* Start *
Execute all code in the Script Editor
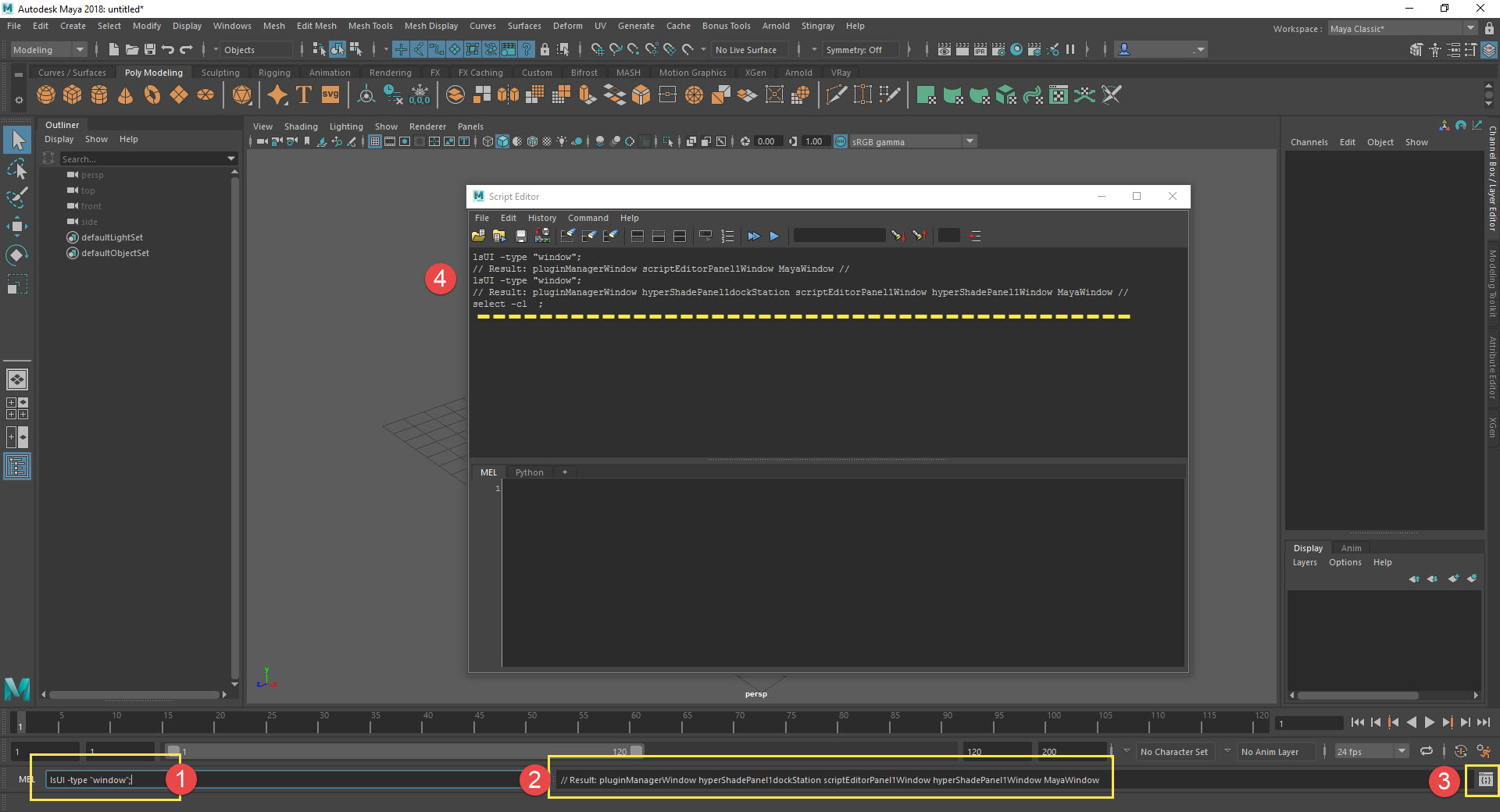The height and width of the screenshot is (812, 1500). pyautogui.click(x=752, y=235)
* End *
* Start *
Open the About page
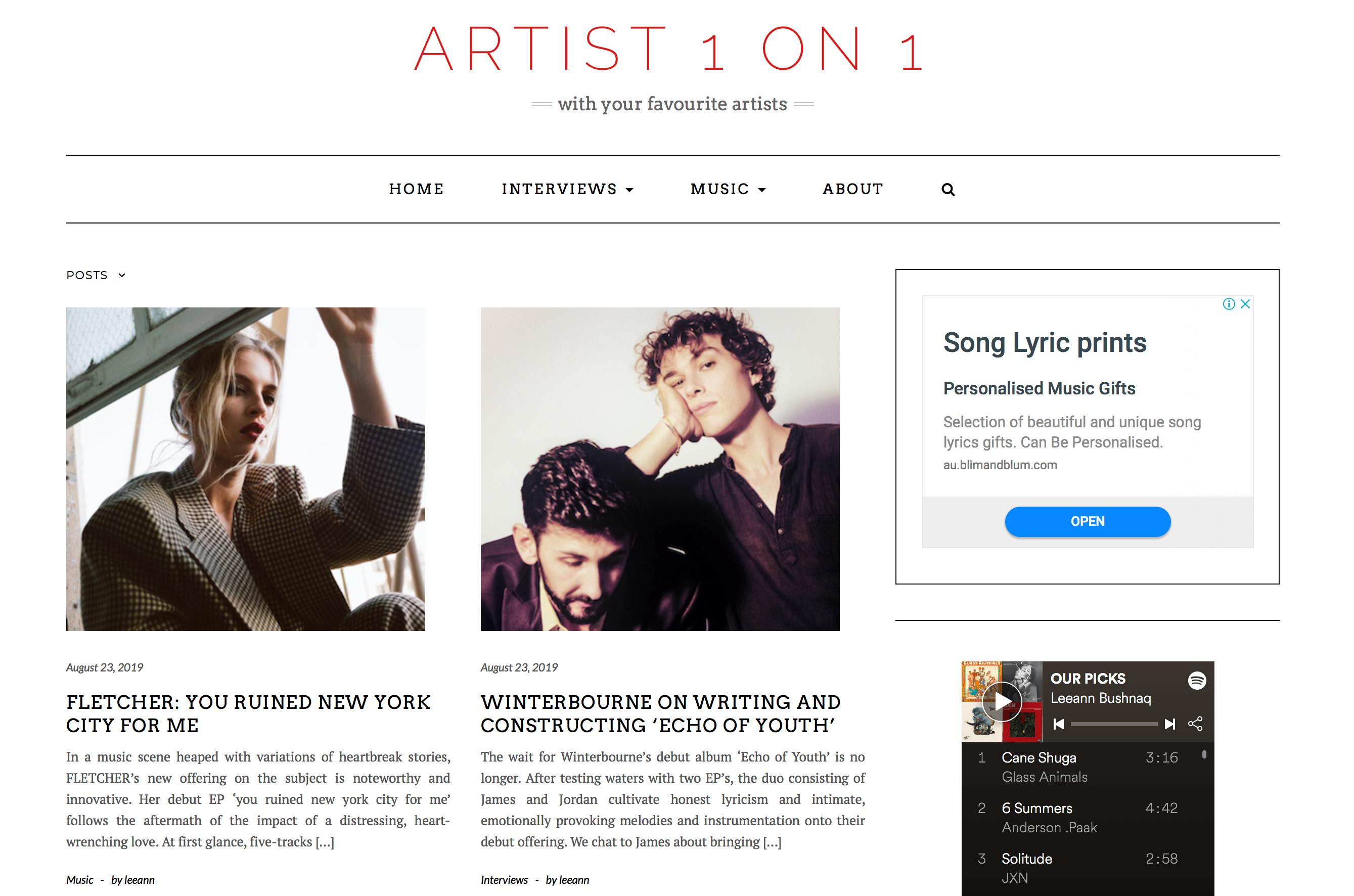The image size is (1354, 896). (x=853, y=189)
* End *
* Start *
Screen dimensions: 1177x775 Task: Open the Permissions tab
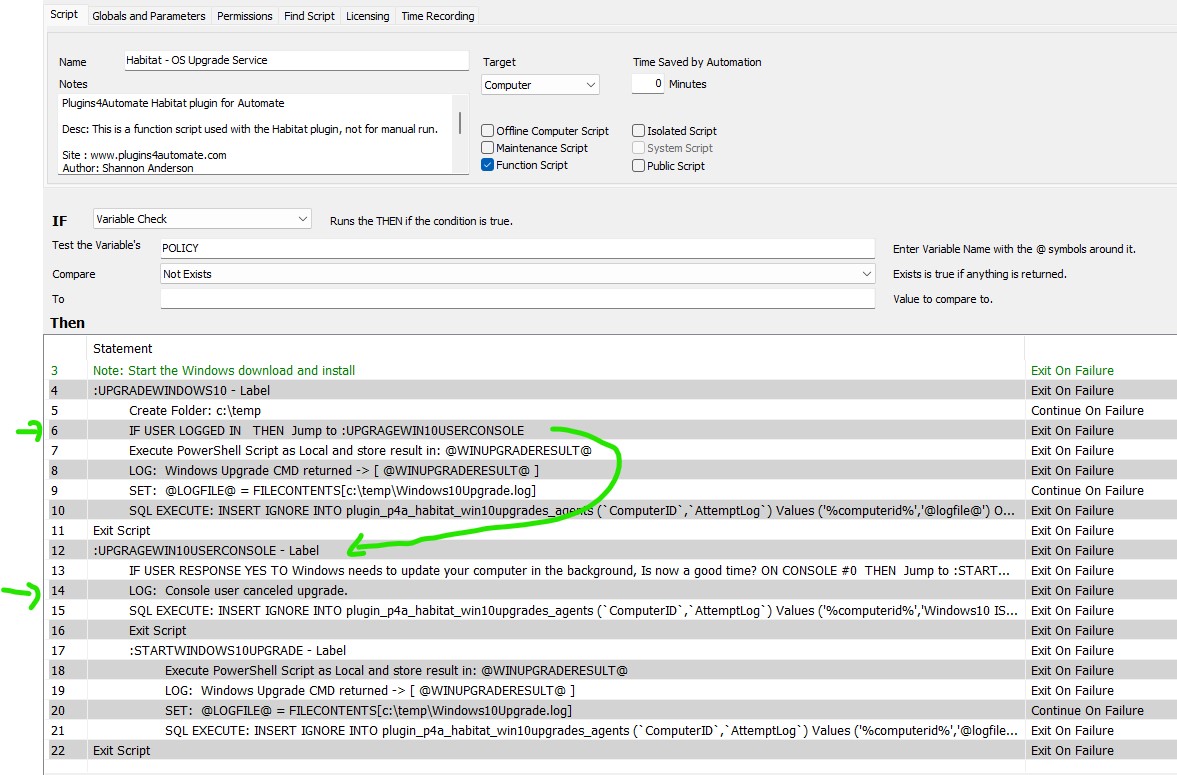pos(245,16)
* End *
**To do**
Give again the stretch from the line that contains "Screen dimensions: 1177x775" through the line that contains "pos(245,16)", both lines included, leaving the pictures out of the answer.

**Reply**
Screen dimensions: 1177x775 Task: Open the Permissions tab
pos(245,16)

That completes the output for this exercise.